• Zelve Açık Hava Müzesi

    Zelve: Koşum sırasında hayvan boyunlarının içinde kaldığı ikisi bir yanda diğer ikisi öbür yanda boyunduruktan aşağı doğru geçirilen dört çubuk. Bunlar alt kısımdan açılmamaları için kalınca bir iple veray deri ile bağlanırlar.



    Tıpkı şu aşağıdaki sevimli minnoşlarda olduğu gibi...
    Öküz Zelvesi

    Şimdiii siz diyeceksiniz ki; "Ne alaka arkadaş ya?"
    Hah şimdi Zelve Açık Hava Müzesi'nde göreceğiniz 3 vadi bu Zelve'ye benzediği için bu ismi aldığı düşünülmektedir. Bence gayet mantıklı.

    Tarihi olarak bakıldığında Zelve karşımıza 9. ve 13. yüzyılları arasında yoğunlukla karşımıza çıkar. Daha öncesine ait kayıtlarda mevcuttur ama Hristiyanlık dönemi bu müzede daha çok önümüze geliyor.



    İnanması zor ama bu 3 vadinin içerisinde Türkler ve Rumlar beraberce dostluk içinde yüzyıllarca yaşarlar. Ancak Mübadele Döneminde1 (1924 - 1927 yılları arasında) Rumlar Yunanistan'a Türkler ise Yunanistan'dan Türkiye'ye gönderilince bu bağ bir anda kopar. 1927 sonrasında Türkler bu vadilerde yaşamlarına devam ederler.

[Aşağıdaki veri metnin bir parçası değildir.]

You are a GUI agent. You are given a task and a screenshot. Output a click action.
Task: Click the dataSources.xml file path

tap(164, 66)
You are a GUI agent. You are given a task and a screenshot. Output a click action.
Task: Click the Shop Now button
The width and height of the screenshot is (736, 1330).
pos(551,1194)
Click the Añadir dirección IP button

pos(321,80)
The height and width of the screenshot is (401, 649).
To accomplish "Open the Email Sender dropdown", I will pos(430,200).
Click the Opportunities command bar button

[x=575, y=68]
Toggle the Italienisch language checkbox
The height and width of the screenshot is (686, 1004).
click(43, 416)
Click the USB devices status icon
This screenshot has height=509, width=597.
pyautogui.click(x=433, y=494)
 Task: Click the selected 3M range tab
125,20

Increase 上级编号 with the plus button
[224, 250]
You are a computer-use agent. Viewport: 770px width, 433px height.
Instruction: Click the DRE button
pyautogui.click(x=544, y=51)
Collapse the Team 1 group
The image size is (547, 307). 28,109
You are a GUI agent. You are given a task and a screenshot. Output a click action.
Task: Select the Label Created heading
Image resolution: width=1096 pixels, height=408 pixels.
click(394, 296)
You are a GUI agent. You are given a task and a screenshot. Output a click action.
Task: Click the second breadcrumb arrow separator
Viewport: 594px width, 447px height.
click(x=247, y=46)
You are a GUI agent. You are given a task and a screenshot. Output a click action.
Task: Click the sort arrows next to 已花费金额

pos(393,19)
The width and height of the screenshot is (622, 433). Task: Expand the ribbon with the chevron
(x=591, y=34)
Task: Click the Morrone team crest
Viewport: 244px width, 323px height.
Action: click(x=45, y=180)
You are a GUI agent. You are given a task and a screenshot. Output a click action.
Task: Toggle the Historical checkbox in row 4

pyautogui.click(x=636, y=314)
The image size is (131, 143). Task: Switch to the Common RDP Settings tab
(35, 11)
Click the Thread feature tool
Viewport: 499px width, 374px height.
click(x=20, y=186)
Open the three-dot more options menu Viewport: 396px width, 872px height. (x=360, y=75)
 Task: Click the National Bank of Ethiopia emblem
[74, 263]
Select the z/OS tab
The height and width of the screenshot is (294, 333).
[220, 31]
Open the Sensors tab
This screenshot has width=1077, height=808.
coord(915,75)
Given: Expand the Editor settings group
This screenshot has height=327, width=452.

Taki 1950 yılına kadar.
    1950 yılında Zelve Köyü'nde kayalarda kopmalar başlar ve köy, yaşamak için tehlikli bir hal almaya başlar. Ciddi ciddi 1950'lerde orada bir yaşam olduğuna inanmak kulağa ne kadar absürt gelsede gerçek bu.
    Boşaltma kararı alınan köy, yaklaşık 2 km. ilerideki Aktepe Köyü'ne taşınır. Sonrasında restorasyon çalışmaları sonrasında müze olarak hizmete girer.

    Bu 3 vadiden oluşan müzede görebileceklerinizi aşağıda sıraladım ancak bu müzeyi gezerken dikkat etmeniz gereken en önemli husus, kapalı ayakkabı giymeniz olacaktır. Hoş Kapadokya'da hep kapalı ayakkabı giymeniz gerekiyor orası ayrı mevzu... Neden mi? Eeee toprak kaygan çünkü, kayarsınız falan üzülürüm...



    Neyse geri kalan bilgileri geldiğinizde konuşuruz. Madem Zelve, Zelve dedik, yazımızı bir atasözü ile bitirelim...

    Büyük öküz yan bakmasa küçük öküz zelve kırmaz.